VMware Cloud Community
ESTHERLEE6880
Contributor
Contributor

numerous Intermittent Network connection timeout from VM Guest to production LAN, update from vsphere 6.5U2 to U3, caused disaster-datastore lost

facing numberous intermittent network connection timeout from VM guest to production LAN. we've logged numerous case to vmware support, and also update all the hardware driver/iLO as per advised by support.

lastly we planned for update from vsphere 6.5U2 to U3. and disaster happened. the datastore was wiped out.... and need to restore from backup...

Hardware : HPE Proliant DL380G10 (2 physical host)

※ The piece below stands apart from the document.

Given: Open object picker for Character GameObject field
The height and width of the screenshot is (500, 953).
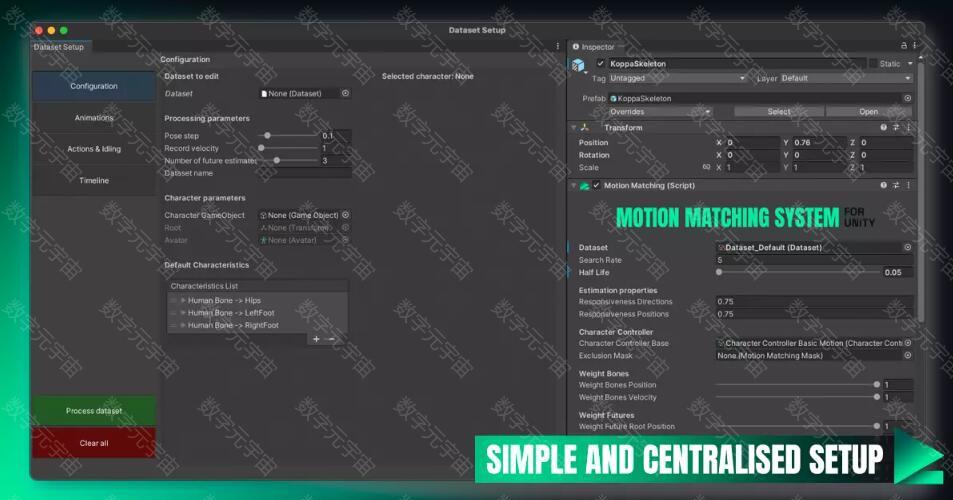Looking at the screenshot, I should click(346, 215).

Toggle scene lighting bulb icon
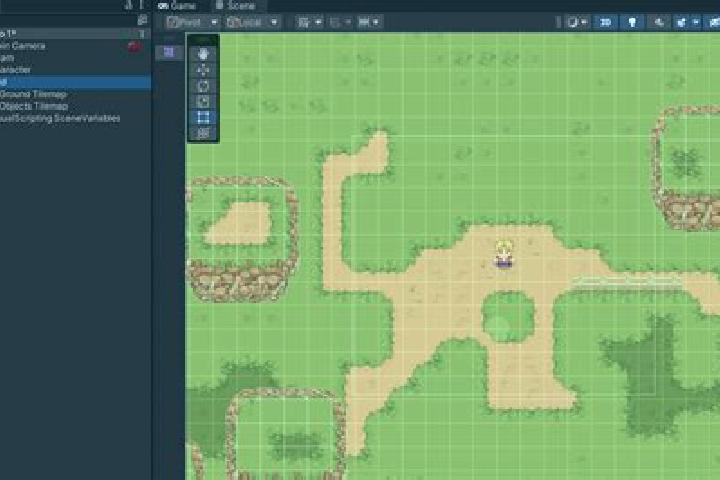pos(632,22)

Original vSphere version & build : vSphere 6.5U2 , build 10884925

Original vcenter version & build : vCenter 6.5 U2c, build 9451637

here's the flow :

  1. The file downloaded : https://my.vmware.com/web/vmware/details?downloadGroup=OEM-ESXI65U3-HPE&productId=614(Download HPE Custom Image for ESXi 6.5U3 Install CD).
  2. Update plan - update to one of the ESXi host (namely host#1), monitor then only to proceed with host#2. Prior to update action, checking all done, vm all up & running, no error message.
  3. During the process of update, there is no error message or alert, all success, however after reboot, it required end user to use the existing ID & password to log in (to host#1) instead of normally is request for root ID password to be keyed in.
  4. Notice that after reboot, the build number of host#1 became build 9298722 (which means it was going backward instead forward)
  5. Suddenly the datastore unable to locate, log case to storage array, it was seen the storage array still have data

logged case to array principal, was told no data lost. however after log case to vm support, the issue after they remote : A datastore lost all the data on it

root cause : VMFS filesystem has been overridden by most probably a windows machine with FAT32 file system

what our suspect is, software bug, as per describe in the flow.. no error message, no alert, nothing.

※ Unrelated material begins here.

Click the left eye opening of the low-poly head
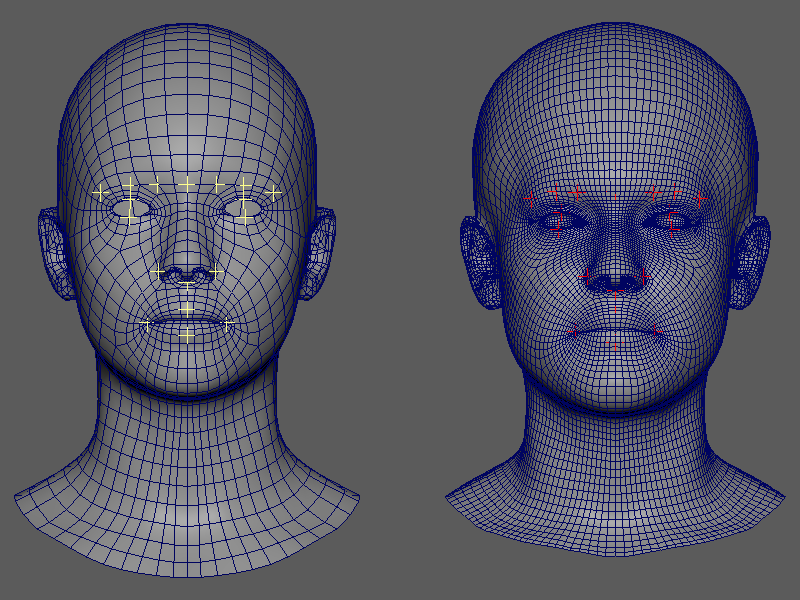The height and width of the screenshot is (600, 800). point(131,209)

need to cehck if anyone facing the same kind of issue ?

and would like to know

  1. under what circumstances during update of the ESXi , the build number would reverse to even older version (not the same as previous build number)
  2. is there any impact of both esxi host vsphere 6.5 u2 build number is different?
  3. what prevention steps can be taken (suspect there is software bug in 6.5u3 that caused the disaster)
Reply
0 Kudos
1 Reply
a_p_
Leadership
Leadership

I unfortunately can't tell you what exactly happened, but it looks like there was an issue with the update (obviously), and ESXi reverted to a previously existing installation on the secondary bootbank, i.e. the version/build from which you updated before.

I've been working with HPE hardware for many years, and here's how I usually update hosts if Update Manager isn't an option, or in small environments, where the hosts do not require additional drivers (ones which are not supplied with the vendor's image).

Make sure that you download the correct Offline Bundle (.zip file), which is Gen9Plus in your case, and upload it to a folder on a datastore.

Find out the profile name required for the update command:

esxcli software sources profile list -d /vmfs/volumes/datastore/folder/offline-bundle.zip

Run the upgrade/update (I recommend that you place the host into Maintenance Mode for the upgrade/update):

esxcli software profile install -d /vmfs/volumes/datastore/folder/offline-bundle.zip -p <profilename> --ok-to-remove --dry-run

Note: "--dry-run" can be used to evaluate what's going to happen without actually changing anything. To run the update, run the command without "--dry-run"

Once the update is done (this may take about 20 sec on a SSD, or up to ~2 min on a SD card), verify that the command returned with s.th. like "The update completed successfully, but the system needs to be rebooted". If that's the case, reboot the host by typing "reboot" in the command line.

If the host doesn't automatically connect to vCenter after the update (this may take a minute or so, after it has rebooted), then right click the host, and select Reconnect, which should then work without the need to enter credentials.

André

Reply
0 Kudos